---------- Text section

Hon. Ezra Millard then rose and addressed the audience in a similar strain, extolling Mr. Boyd's public sprits and enterprise. Among other good things, he said:

"Our greatest need to-day, fellow citizens of Omaha, is just a few more helping minds and willing hands like his--men of sagacity, enterprise and nerve, such as he has shown himself to be, then we should soon see a different state of things. For one thing, the mud in which we are accustomed to revel would vanish from sight and we would be able to travel upon paved streets, and our markets of trade would be made so attractive that the dwellers in all this Northwest, and from away beyond the mountains, would visit and deal with us as never before, and they would come to live in Omaha, the new Chicago, as their metropolis, a pride and interest akin to that in which the greater metropolis, the other and older Chicago, is held by ourselves in common with the people of the great West. We are fortunate in having as a citizen this one, James Boyd, and as Mr. Joe Jefferson says, 'May he live long and prosper.'"

--------------------
---------- Data extract

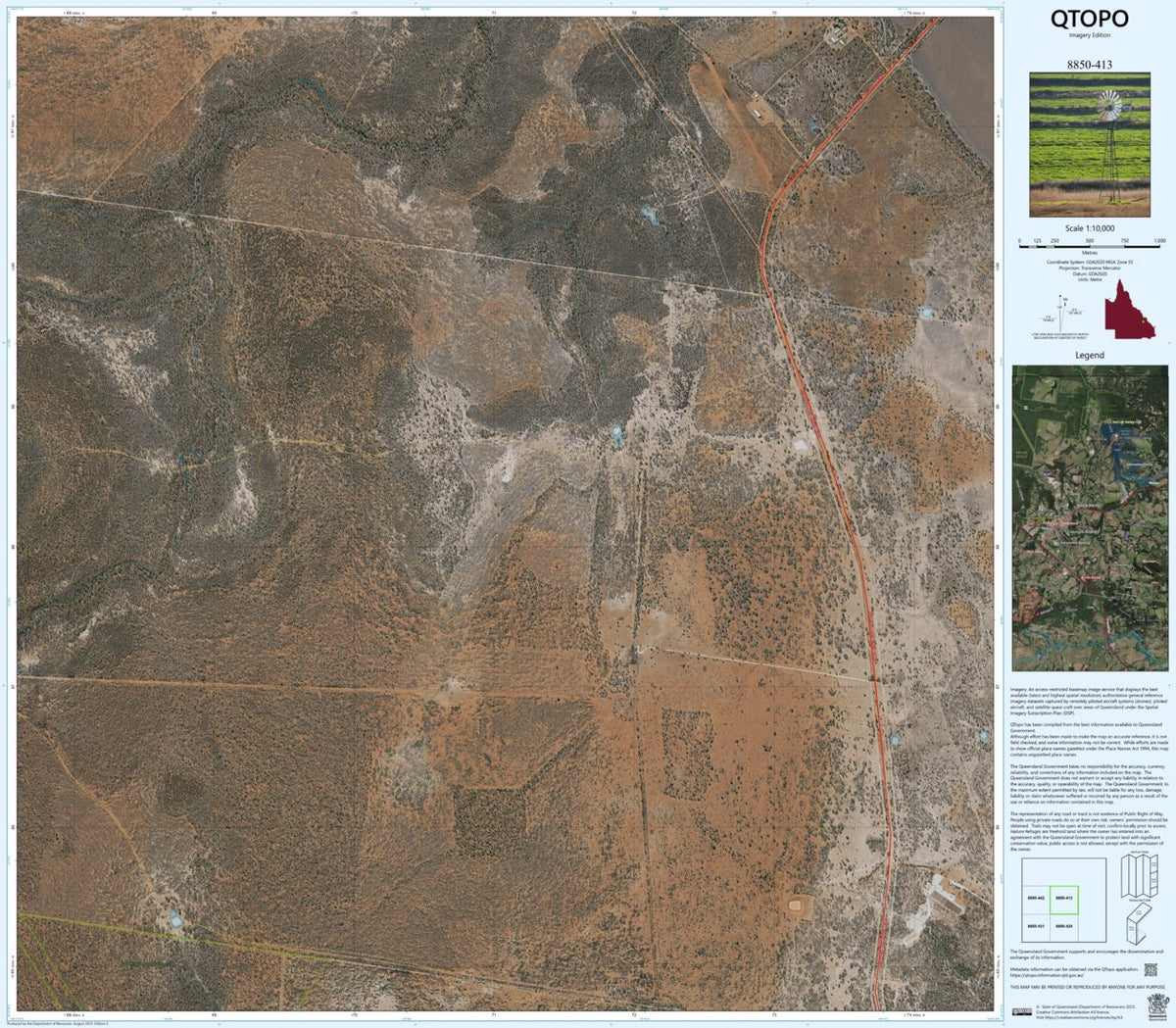The width and height of the screenshot is (1176, 1028).
Task: Click the Queensland Government coat of arms
Action: 1157,1006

--------------------

_Problems_
a – In the Omaha speech excerpt, why does Millard say that people from the Northwest and beyond the mountains would visit and deal with Omaha as never before? Answer in one to three sentences.
b – Can you pick up the Omaha speech excerpt after its final sentence and carry it on?

_Answers for this exercise_
a – They would come because Omaha's markets of trade would be made so attractive. Millard says this would happen if the city had a few more helping minds and willing hands like Boyd's, meaning men of sagacity, enterprise and nerve.

b –
Mr. Boyd then appeared upon the stage in answer to numerous calls and spoke as follows:

"After acknowledging and thanking you for your cordial greeting, it would be far easier for me to say no more. But I feel that more is due in return for the many complementary words said of me, which I must attribute to the long and warm personal friendship of the gentlemen who have just spoken them, and which I an not presumptuous enough to think I deserve. While I might, under the circumstances, feel a pardonable pride in the thought that this building may last to perpetuate my name long after many of us, myself among the number, have passed away, there is far greater pleasure in the other thought that the people of Omaha have not only on this, but on former occasions, manifested their appreciation of the part I have taken in building a city that to-day outnumbers any city in either Iowa, Kansas or Nebraska. The need of comfortable and commodious theatre has long been felt. Many attempts were made to have some person or association build such a one, but all failed, and at last the duty devolved upon me. The result is what you see--an opera house that for line of sight and acoustic properties I believe has no superior. And for which I am largely indebted to the services of an excellent theatrical architect. If you will look over the programme for this evening's entertainment you will not see my name as one of the performers, and I am sure you did not come here to listen to me; but Shakespeare says, "all the world's a stage and all the men and women merely players." My part of the performance has been the erection of this building. In its construction all the skill and genius of the artisan and mechanic has been combined to unite the beautiful and the agreeable with the useful and substantial. How many acts I have had to perform to bring it to its present state of completion is not necessary to mention. How well I have performed my part is not for me to say, but for you and the public to decide."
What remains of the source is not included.